This posted was motivated by Rob Rix’s bug report on NSObject, “Split NSObject protocol into logical sub-protocols”. He notes that NSObject
provides multiple responsibilities[*]: hashing, equality checking, sending messages, introspecting and so on.
What that bug report didn’t look at was the rest of NSObject
‘s functionality that isn’t in the NSObject
protocol. The class itself defines method signature lookups, message forwarding and archiving features. Yet more features are added via categories: scripting support (Mac only), Key-Value Coding and Key-Value Observing are all added in this way.
I wondered whether this many responsibilities in the root class were common, and decided to look at other object libraries. Pretty much all Objective-C object libraries work this way: the Object
class from ObjPak, NeXTSTEP and ICPak101 (no link, sadly) all have similarly rambling collections of functionality.

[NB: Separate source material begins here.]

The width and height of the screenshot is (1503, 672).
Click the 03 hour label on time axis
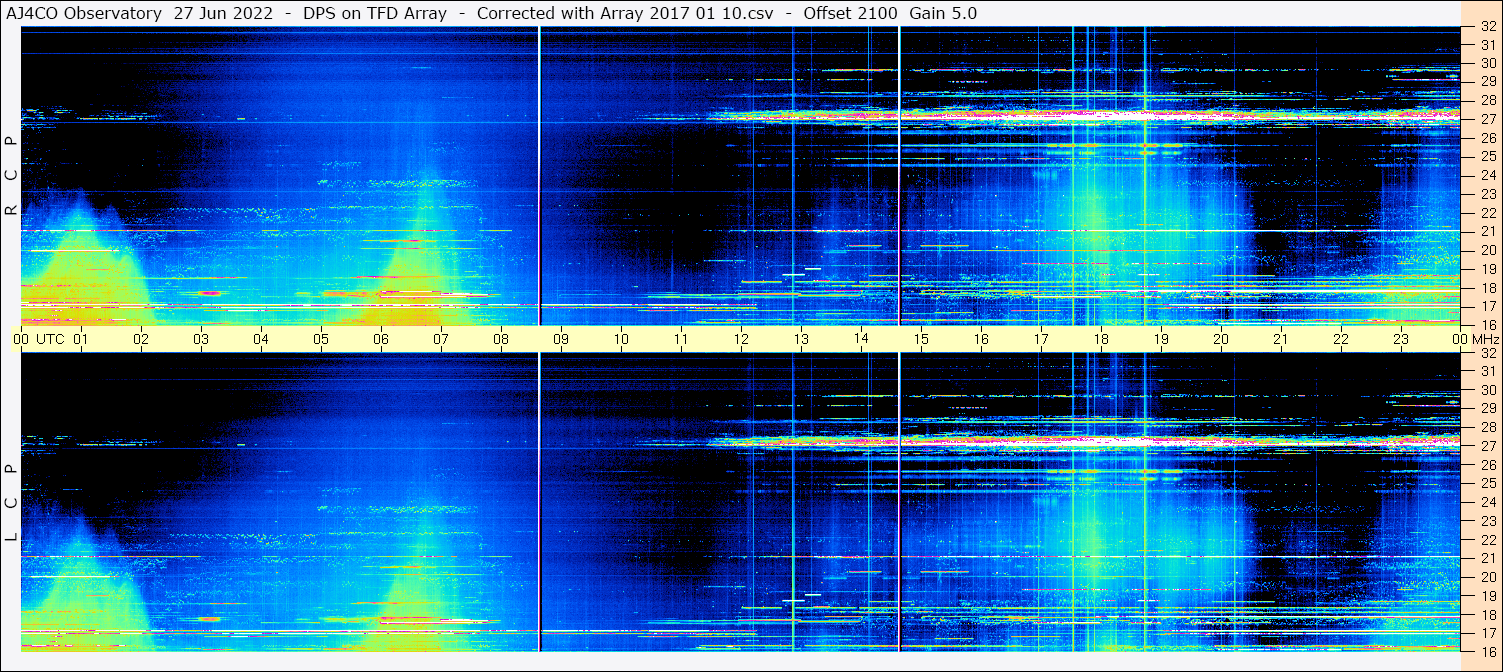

[*] By extension, all subclasses of NSObject
and NSProxy
(which _also_ conforms to the NSObject
protocol) do, too.
Another environment I’ve worked a lot in is Java. The interface for java.lang.Object
is mercifully brief: it borrows NSObject
‘s ridiculous implementation of a copy method that doesn’t work by default. It actually has most of the same responsibilities, though notably not introspection nor message-sending: the run-time type checking in Java is separated into the java.lang.reflect
package. Interestingly it also adds a notification-based system for concurrency to the root class’s feature set.
C#’s System.Object
is similar to Java’s, though without the concurrency thing. Unlike the Java/Foundation root classes, its copy operation (MemberwiseClone()
) actually works, creating a shallow copy of the target object.
Things get a bit different when looking at Ruby’s system. The Object
class exposes all sorts of functionality: in addition to introspection, it offers the kind of modifications to classes that ObjC programmers would do with runtime functions. It offers methods for “freezing” objects (marking them read-only), “tainting” them (marking them as containing potentially-dangerous data), “untrusting” them (which stops them working on objects that are trusted) and then all the things you might find on NSObject
. But there’s a wrinkle. Object
isn’t really a root class: it’s just the conventional root for Ruby classes. It is itself a subclass of BasicObject
, and this is about the simplest root class of any of the systems looked at so far. It can do equality comparison, message forwarding (which Objective-C supports via the runtime, and NSObject
has API for) and the ability to run blocks of code within the context of the receiving object.
C++ provides the least behaviour to its classes: simple constructors that are referenced but not defined can be generated.
It’s useful to realise that even supposedly simple rules like “single responsibility principle” are situated in the context of the software system. Programmers will expect an object with a “single” responsibility to additionally adopt all the responsibilities of the base class, which in something like Foundation can be numerous.